Good points from NightOwl, but also think of Eleven's assertion that Ten had 'vanity issues'. Ten simply didn't want to go because he liked that version of himself, he was happy being him, he didn't want to become somebody else.
There is a theory out there about
why Ten was so full of himself though. Obviously Nine was not the same way - a damaged man who hated himself over what he had done in the war. But then Rose came along. She 'regenerated' him in a way - she obviously cared for him and didn't think badly of him. So when Nine became Ten, he subconsciously became an even more lovable version of that guy - better looking, dashing, friendlier. And it worked - Rose flat-out fell in love with him.

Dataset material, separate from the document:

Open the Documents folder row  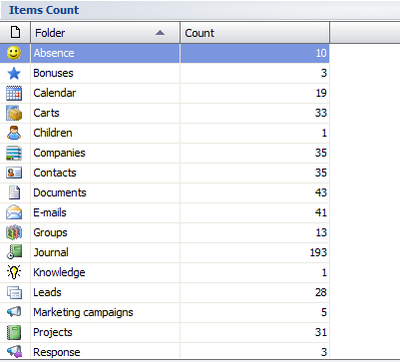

Now if Rose could love him, even after everything he'd done, why couldn't he love himself? She gave him his self-confidence back. Unfortunately at some point along the way, he began to buy his own hype. Confidence became arrogance. Even after he and Rose had been forcibly separated, he knew that this version of him - Ten - was the version that she loved. If he changed and became somebody else, that version wouldn't exist anymore and neither would Rose's love for him. That's why he didn't want to change - it would be losing Rose once and for all.
Personally I never could get into Smith's Doctor and really The Day Of The Doctor showed how similar his and Tennant's Doctor are.
In some ways they are, but they are different as well. Ten had a heroic, swashbuckling style, whereas Eleven could be a huge dork. One my favourite moments of Eleven is from "A Town Called Mercy", and it's such a tiny thing. It's when the Doctor has found Kahler-Jex's escape pod in the desert. Trying to get it to open, he starts bongo-ing on the top, then hits too hard and shakes his hand, "Ow!" That's just so adorably daft and I can't see Ten doing it at all.
The Doctor did not mean to reveal himself to Rose, she just noticed him because of his dying cramps at the wrong moment. I think their interaction was fairly harmless to the time line. She probably didn't even remember him months later when she met the Doctor proper.
Plus of course, when she did meet the Doctor again, it was a very different looking Nine. Her first look at Ten was just some random guy in the shadows, drunk on New Year's Eve.